WAWANCARA EKSKLUSIF

Mengenal Hong Widodo, Legenda Hidup Persis Solo : Bangga Bermain Buat Persis, Meski tak Dibayar

AA

Text Sizes

Medium

Large

Larger

Hong Widodo, legenda hidup Persis Solo, membela panji Laskar Sambernyawa di era 1960-1970 an.

Laporan Wartawan TribunSolo, Erlangga Bima

TRIBUNSOLO.COM, SOLO - Hong Widodo merupakan satu dari sekian banyak legenda hidup Persis Solo.

Belasan tahun Hong Widodo membela panji Laskar Sambernyawa di era 1960-1970 an.

Dalam podcast bersama TribunSolo, ia menceritakan perjalannya menjadi seorang atlet sepak bola dan bermain untuk Persis Solo.

Pertama kali ia masuk Persis Solo di usia 17 tahun, saat masih SMA.

"Itu amatir, pure amatir.
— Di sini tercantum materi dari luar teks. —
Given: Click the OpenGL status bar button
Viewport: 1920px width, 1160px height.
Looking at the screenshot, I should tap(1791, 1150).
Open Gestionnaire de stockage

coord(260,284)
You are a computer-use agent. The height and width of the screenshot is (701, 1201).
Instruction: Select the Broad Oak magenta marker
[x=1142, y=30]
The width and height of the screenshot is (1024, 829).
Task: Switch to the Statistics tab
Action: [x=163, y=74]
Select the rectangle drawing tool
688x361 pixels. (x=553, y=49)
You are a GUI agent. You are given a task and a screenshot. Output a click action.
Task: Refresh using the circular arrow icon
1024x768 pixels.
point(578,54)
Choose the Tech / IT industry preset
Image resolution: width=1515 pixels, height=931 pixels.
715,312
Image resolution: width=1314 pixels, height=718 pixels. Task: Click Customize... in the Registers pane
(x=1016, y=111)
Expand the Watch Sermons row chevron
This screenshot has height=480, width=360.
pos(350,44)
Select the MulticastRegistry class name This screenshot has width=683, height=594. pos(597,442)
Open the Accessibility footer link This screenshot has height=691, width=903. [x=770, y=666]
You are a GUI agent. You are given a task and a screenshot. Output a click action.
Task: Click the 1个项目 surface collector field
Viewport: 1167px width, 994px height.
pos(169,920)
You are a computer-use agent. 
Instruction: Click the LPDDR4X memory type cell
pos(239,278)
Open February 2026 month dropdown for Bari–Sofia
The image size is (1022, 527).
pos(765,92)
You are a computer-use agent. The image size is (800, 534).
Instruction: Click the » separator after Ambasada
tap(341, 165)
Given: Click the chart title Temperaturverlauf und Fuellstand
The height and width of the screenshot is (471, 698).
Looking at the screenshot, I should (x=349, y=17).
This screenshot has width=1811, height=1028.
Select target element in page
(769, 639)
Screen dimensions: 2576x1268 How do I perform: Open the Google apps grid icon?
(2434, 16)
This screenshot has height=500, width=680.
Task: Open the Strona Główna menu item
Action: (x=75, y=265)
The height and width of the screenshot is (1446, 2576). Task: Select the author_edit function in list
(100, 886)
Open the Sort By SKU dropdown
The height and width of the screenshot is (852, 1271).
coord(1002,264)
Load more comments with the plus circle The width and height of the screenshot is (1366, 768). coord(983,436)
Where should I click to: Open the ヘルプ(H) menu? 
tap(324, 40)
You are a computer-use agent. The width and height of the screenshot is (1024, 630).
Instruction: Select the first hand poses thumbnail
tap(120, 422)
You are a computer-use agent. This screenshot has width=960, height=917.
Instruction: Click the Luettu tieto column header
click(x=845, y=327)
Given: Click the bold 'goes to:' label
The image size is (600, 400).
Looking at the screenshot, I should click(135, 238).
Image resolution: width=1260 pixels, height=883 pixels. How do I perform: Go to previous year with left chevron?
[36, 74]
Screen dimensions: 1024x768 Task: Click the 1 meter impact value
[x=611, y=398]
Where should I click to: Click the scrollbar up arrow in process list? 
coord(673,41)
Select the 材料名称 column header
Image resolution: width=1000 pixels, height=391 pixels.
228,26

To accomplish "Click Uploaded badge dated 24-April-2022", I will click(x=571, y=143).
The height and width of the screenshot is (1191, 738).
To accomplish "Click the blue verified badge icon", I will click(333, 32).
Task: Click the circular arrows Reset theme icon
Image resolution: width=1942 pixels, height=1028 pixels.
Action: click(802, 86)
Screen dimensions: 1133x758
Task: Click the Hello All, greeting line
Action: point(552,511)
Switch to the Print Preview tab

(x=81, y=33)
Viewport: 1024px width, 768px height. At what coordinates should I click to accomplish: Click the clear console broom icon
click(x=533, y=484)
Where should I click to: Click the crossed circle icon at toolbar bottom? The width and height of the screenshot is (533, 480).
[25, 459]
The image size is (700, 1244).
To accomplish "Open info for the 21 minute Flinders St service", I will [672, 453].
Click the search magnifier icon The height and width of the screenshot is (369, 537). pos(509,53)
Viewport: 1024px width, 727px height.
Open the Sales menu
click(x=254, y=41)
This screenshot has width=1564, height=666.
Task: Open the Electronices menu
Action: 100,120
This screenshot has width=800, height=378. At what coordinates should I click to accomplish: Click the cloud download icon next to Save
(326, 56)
Jadi tidak ada tidak ada bayaranlah, istilahnya tidak ada bayaran. Jadi setiap kita dipanggil Persis itu suatu kebanggaan," ujarnya.

Hal itu sekaligus menjadi bukti kecintaannya kepada klub daerah.

Saat itu, menjadi pemain Persis Solo menurutnya bukan untuk menghasilkan uang, namun sebuah kebanggaan.

Sebab, di jamannya itu, kebanyakan pemain di suatu klub berasal dari daerah sendiri.

Baca juga: 3 Pelatih yang Bisa Jadi Opsi Persis Solo Gantikan Milomir Seslija: Simak Sosok hingga Prestasinya

Seperti Persis Solo, rata-rata pemainnya, menurut Hong Widodo berasal dari Solo dan sekitarnya.

"Kalau selama saya di Solo, ya jarang sekali ada dari luar. Dari luar mungkin ada satu dua mahasiswa, yang lain pure kebanyakan orang Solo dan sekitarnya dan domisilinya pasti di Solo dan sekitarnya," kata Hong.

Saat itu, kata Hong, pemain tidak mendapatkan gaji. Hanya saja mendapatkan uang saku seadanya. Soal transportasi dan akomodasi ketika bermain ke luar daerah, sudah ditanggung klub.

"Ada uang saku, uang saku ya sekedarnya. Tapi transport ditanggung," ujarnya.

Adapun karirnya menjadi atlet sepak bola karena gurunya.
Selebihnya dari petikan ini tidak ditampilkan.